College of Arts and Humanities
Philosophy, History, Law, and Society
  • Associate Professor, History & Philosophy of Science
  • Scholar-in-Residence


  • PhD, History and Philosophy of Science (Physics), Northwestern University
  • MAR, Systematic Theology and Apologetics, Westminster Theological Seminary
  • MA, Philosophy, University of Calgary
  • BS, Applied Mathematics, University of Calgary
  • ARCT, Piano Performance, Royal Conservatory of Music, University of Toronto

Courses Taught

  • Informal Logic
  • Mathematical Logic and Metatheory
  • Precalculus
  • Calculus
  • Linear Algebra
  • Integrated Science
  • Intelligent Design Theory
  • Philosophy of Physics
  • History and Philosophy of Science
  • Science and Religion
  • Philosophy of Religion
  • Philosophy of Language

Teaching Focus

Dr.
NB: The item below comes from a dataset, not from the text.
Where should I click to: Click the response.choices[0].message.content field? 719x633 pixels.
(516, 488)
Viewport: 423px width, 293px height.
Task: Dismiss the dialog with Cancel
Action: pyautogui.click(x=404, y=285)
Gordon’s primary teaching foci are mathematical logic, the history and philosophy of science, science and religion, the relationship between modern physics and theistic metaphysics, and intelligent design theory.


He is the author of a variety of articles in scholarly journals and the co-editor of two books, to which he also contributed: The Nature of Nature: Examining the Role of Naturalism in Science, co-edited with William Dembski (ISI Books, 2011) and the forthcoming Biological Information: New Perspectives, co-edited with Michael Behe, William Dembski, Robert Marks, and John Sanford (Springer-Verlag, 2012).

Additional Information

He has taught at Northwestern University, the University of Notre Dame, Baylor University, Biola University, and The King’s College, as well as served as Research Director for the Center for Science and Culture at Discovery Institute, where he remains a Senior Fellow.

Professor Gordon’s research focuses on: (1) the interpretation and inter-relationship of quantum theory, relativity, unification physics, cosmology, and philosophical theology; (2) intelligent design theory applied to physics, cosmology, and biology; (3) socio-cultural, methodological, epistemological, and metaphysical factors affecting the historical development and current practice of science; (4) historically orthodox Christian biblical interpretation and theological formulation with respect to questions raised by modern science; and (5) education and public policy issues related to science, ethics, and culture.